Matthew 25:1-13 indeed used to be one of my least favorite verses.  It was one of those verses that ended up with a lot of doodles in my bulletin. Usually accompanied by the message of "Look Busy, Jesus is Coming," it follows scripture full of similar sounding bottom lines of preparedness. It leaves me feeling uncomfortable and wiggly in my seat. I am not clergy. My context for uncomfortable scripture is most usually without conversation about theology, and more commonly the experience of sitting in a service riding along with liturgy and prayers about grace and love, suddenly punctuated with readings like this that are conspicuously without either.
So let us set the scene. Tradition held that once the groom makes an appearance, the wedding festivities are supposed to begin with the bridesmaids processing forward with their lamps and torches. Everyone is waiting for the collective big entrance to begin, a light show blazing through the shadows. But in this parable, the groom is delayed. Apparently hella delayed, because everyone had basically fallen asleep waiting for the groom to show. After this incredibly long period of time, the participants are alerted that the long awaited VIP member of the party has finally arrived. Now, after waiting an eternity to the point of taking a long nap, half of the participants face a quandary: they are not actually prepared. These "foolish bridesmaids" are meant to carry burning lamps, but they didn't bring any oil. The other half of the bridesmaids, identified as "wise," brought oil for their lamps.
Like most of the kids in every group work session of every class I have ever taken, the "foolish" ones (who had plenty of time to remedy the situation and do their homework) demand some of the resources from their wiser counterparts. Those of us who have been denied a place at God's table are rather familiar with this scenario. Queer folks, BIPOC folks, disabled folks, and often women in general, each of us clear that we were never assured a place at God's table by our less marginalized siblings, have followed the rules and prepared ourselves to the letter. Once there, someone nearby has taken the rules far less seriously than we, and they turn to us and demand accommodation. There's pressure to bend and keep afloat the ones who didn't do the work in order to keep the peace, and let the party go off without a hitch.

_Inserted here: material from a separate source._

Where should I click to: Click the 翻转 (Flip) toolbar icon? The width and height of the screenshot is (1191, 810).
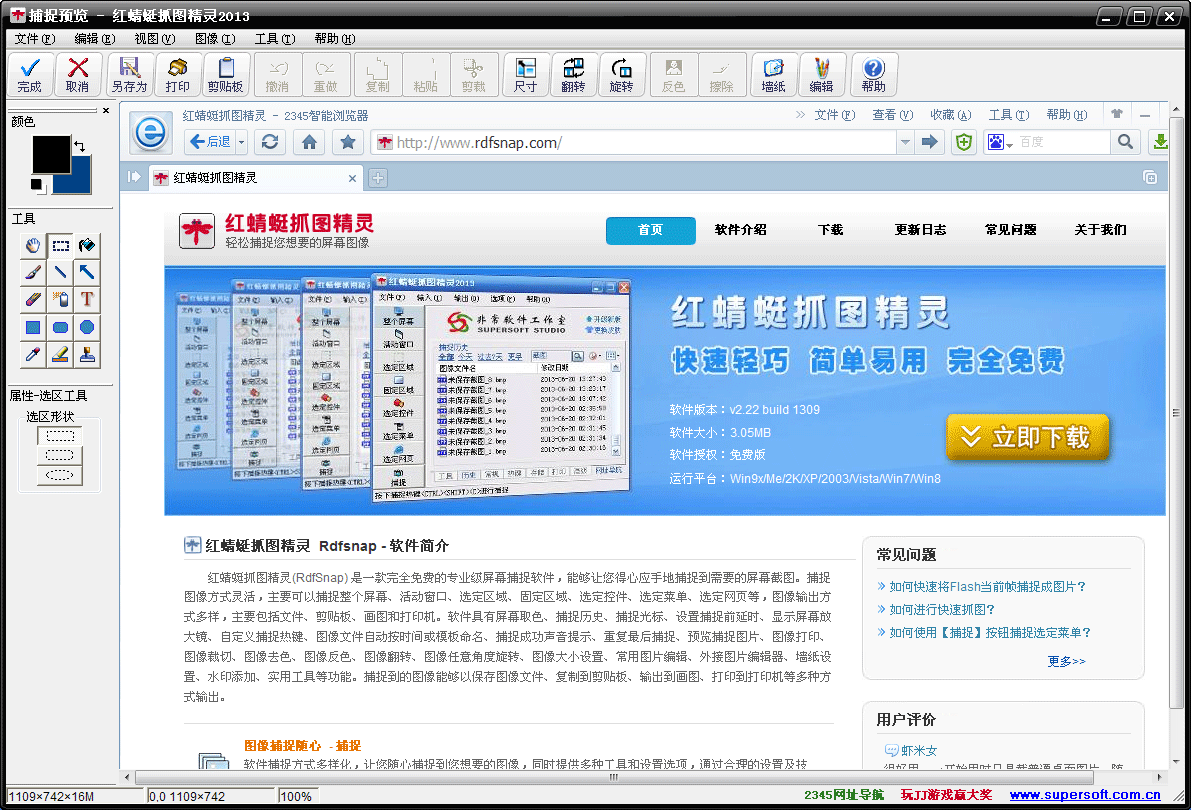click(573, 73)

And this is the point where I start to doodle in my bulletin because I have become uncomfortable. There's a couple bits of scripture that make me pretty uncomfortable, but this one seems particularly unloving. I remember no one talking about what I perceived to be biblical mean girls that wouldn't share. As a lay person in a conflict-avoidant denomination, we are given the constant overall themes about Jesus bringing Peace and Grace, and not a lot of conversation breaking down the scripture that seems to contradict this saccharine simplicity. This parable shocks me the way that Matthew 10:34-36 shocks me - to be sitting in a service with liturgy about peace and love and be hit with the diddy, "Do not suppose that I have come to bring peace to the earth. I did not come to bring peace, but a sword. For I have come to turn 'a man against his father, a daughter against her mother, a daughter-in-law against her mother-in-law- a man's enemies will be the members of his own household'"  The truth is Peace doesn't come without conflict, and it wasn't until family gathered around Thanksgiving of 2016 that many of us white, progressive people came to understand how the family upheaval of Matthew 10:34-36 might be a part of the process of ensuring that the promises of the Gospel were extended to more vulnerable people. The more we vocalized our concern for those on the margins - ostracized for their queerness, shot down by police for the color of their skin, left without healthcare when sick - the more conflict we felt in our own families.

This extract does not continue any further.